• _The problem_
Extract the records from their first line through the line that contains "(x=177, y=345)", both ends included, and reproduce those lines without any change.
....
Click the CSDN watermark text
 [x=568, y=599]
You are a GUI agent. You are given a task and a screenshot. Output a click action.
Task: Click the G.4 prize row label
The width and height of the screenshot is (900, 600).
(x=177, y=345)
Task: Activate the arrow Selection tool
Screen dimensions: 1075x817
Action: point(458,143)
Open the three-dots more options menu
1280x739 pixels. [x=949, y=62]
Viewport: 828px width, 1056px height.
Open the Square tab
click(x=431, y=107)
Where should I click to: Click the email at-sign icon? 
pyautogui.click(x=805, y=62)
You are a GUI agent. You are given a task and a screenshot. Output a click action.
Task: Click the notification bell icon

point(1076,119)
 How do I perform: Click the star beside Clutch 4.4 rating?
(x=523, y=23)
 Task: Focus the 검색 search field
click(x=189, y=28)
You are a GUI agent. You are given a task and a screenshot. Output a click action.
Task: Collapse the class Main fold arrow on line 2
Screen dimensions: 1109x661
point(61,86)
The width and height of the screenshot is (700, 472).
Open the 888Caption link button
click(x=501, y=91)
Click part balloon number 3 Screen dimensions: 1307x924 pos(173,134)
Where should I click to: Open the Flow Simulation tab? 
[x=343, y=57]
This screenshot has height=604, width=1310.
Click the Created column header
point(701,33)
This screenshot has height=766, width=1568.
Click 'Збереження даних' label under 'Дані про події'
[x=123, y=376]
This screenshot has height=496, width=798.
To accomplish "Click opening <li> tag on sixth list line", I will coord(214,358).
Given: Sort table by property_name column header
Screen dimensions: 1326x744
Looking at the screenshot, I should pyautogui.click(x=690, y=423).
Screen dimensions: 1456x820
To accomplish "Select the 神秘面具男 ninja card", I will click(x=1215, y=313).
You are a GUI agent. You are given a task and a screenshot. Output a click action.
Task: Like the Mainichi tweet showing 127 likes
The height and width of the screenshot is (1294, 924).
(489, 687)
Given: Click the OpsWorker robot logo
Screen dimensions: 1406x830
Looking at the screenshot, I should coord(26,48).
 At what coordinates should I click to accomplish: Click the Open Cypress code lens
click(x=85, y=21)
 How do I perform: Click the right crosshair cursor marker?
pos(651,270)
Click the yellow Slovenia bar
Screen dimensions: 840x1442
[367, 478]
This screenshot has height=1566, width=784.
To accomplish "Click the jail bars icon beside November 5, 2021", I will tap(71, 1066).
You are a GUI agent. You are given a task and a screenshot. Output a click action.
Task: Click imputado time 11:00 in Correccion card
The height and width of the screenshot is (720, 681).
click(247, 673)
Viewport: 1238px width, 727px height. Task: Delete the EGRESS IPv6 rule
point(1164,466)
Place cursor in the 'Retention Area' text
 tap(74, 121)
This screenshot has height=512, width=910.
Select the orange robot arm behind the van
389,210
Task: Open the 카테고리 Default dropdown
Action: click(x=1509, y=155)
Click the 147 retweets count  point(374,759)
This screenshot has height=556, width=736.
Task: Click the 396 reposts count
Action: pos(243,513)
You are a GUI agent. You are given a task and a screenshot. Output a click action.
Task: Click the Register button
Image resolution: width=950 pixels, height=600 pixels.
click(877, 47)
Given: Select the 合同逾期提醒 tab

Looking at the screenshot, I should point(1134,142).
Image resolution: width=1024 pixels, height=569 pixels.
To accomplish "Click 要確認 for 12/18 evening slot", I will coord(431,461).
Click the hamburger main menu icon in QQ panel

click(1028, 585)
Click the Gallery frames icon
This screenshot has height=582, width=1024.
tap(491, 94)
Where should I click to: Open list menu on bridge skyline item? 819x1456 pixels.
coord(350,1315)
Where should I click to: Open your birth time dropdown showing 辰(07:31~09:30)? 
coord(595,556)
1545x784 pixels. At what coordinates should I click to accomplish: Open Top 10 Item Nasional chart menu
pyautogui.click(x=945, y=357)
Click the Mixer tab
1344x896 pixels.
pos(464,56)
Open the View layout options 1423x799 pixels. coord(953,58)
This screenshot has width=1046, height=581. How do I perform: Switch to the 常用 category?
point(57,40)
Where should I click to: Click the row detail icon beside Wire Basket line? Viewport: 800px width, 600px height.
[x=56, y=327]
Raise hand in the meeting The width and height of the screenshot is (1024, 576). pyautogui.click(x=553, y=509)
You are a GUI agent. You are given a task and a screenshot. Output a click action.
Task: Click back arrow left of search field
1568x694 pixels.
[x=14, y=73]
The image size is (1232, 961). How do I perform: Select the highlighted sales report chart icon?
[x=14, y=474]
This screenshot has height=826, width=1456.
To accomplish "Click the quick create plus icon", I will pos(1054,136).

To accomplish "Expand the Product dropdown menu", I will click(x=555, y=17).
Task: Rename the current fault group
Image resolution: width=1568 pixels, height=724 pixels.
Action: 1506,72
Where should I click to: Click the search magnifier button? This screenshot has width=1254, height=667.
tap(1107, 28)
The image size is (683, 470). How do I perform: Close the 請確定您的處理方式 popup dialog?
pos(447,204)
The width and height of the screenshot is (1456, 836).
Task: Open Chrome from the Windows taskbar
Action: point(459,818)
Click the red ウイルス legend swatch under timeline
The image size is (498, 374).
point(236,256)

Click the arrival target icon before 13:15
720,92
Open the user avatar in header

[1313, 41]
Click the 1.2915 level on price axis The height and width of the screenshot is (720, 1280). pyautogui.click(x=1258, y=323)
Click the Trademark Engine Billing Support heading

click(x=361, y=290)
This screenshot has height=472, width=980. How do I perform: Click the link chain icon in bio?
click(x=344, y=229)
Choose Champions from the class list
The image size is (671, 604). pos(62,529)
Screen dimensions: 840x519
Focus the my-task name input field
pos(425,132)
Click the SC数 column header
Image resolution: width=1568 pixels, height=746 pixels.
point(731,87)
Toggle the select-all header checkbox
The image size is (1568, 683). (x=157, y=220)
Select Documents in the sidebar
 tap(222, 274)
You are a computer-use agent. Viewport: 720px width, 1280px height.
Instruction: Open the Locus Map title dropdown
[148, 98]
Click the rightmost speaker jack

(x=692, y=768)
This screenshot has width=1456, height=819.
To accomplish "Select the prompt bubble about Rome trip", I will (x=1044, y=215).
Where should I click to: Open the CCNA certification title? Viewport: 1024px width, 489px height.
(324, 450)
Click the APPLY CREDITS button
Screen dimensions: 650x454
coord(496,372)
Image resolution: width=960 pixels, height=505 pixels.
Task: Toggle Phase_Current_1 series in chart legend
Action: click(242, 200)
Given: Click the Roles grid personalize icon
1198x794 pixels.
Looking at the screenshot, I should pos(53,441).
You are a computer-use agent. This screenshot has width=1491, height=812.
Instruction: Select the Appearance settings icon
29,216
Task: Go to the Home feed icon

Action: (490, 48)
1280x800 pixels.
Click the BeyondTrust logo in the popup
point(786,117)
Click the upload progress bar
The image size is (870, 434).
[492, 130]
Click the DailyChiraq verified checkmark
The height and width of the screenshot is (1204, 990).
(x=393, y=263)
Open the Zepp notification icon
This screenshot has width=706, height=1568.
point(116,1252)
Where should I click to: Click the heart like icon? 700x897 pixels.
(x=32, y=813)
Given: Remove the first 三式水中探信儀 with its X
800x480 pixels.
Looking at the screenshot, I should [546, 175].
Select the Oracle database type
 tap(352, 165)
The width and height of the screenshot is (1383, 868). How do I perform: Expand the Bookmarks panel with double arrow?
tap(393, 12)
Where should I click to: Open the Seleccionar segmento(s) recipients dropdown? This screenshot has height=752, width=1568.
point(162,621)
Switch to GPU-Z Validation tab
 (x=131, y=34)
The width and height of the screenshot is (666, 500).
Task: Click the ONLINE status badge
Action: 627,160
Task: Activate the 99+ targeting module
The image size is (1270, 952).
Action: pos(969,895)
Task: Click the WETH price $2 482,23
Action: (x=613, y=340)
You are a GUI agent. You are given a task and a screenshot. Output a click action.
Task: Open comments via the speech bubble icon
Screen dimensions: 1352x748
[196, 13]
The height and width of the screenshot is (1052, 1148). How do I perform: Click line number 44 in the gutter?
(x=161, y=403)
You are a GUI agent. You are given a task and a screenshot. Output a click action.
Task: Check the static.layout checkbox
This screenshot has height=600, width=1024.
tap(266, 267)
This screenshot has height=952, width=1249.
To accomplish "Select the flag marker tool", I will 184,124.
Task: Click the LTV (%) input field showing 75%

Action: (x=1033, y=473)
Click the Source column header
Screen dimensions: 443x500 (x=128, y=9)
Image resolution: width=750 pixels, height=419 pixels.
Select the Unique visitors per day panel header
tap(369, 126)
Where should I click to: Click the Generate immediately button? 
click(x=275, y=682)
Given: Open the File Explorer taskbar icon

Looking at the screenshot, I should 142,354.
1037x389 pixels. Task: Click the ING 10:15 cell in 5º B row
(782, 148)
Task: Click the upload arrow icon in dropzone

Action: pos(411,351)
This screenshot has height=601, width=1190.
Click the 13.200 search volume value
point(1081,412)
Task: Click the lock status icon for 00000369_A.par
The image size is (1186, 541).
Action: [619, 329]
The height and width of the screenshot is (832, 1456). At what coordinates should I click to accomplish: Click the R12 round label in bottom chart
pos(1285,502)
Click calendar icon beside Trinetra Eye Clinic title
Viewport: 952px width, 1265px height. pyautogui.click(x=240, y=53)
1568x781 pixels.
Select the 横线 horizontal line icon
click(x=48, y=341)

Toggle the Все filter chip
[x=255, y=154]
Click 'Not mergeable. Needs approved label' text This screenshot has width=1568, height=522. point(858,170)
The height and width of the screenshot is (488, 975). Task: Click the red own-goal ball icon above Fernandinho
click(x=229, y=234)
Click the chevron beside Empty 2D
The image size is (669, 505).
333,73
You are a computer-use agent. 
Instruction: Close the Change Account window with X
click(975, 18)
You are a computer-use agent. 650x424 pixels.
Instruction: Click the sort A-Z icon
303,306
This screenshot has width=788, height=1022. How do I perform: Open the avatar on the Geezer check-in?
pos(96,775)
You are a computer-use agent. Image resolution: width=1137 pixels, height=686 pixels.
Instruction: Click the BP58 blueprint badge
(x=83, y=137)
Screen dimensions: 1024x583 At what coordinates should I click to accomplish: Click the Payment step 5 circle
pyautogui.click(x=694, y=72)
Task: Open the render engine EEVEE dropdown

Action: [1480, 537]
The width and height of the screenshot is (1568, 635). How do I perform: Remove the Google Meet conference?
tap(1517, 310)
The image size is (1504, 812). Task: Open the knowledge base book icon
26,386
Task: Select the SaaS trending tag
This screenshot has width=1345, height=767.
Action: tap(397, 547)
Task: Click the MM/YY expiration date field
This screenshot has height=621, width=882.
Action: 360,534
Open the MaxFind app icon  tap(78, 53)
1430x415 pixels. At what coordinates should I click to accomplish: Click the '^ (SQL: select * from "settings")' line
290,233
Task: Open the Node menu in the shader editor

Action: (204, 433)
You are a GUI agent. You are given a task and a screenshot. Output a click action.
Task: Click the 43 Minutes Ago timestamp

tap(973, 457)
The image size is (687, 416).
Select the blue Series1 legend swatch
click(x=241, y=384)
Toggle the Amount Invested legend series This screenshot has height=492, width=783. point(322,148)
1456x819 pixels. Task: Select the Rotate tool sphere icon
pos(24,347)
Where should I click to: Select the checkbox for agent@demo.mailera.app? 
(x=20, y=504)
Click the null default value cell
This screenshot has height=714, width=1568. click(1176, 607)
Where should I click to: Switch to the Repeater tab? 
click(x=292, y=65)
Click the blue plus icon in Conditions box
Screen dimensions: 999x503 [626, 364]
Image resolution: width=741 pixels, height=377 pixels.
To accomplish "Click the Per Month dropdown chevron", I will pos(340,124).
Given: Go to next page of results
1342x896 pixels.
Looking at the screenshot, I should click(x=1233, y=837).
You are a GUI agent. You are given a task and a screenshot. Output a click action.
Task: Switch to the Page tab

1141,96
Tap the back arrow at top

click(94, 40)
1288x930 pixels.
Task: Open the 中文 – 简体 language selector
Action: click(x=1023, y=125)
....
• _Exercise solution_
Click the CSDN watermark text
 [x=568, y=599]
You are a GUI agent. You are given a task and a screenshot. Output a click action.
Task: Click the G.4 prize row label
The width and height of the screenshot is (900, 600).
(x=177, y=345)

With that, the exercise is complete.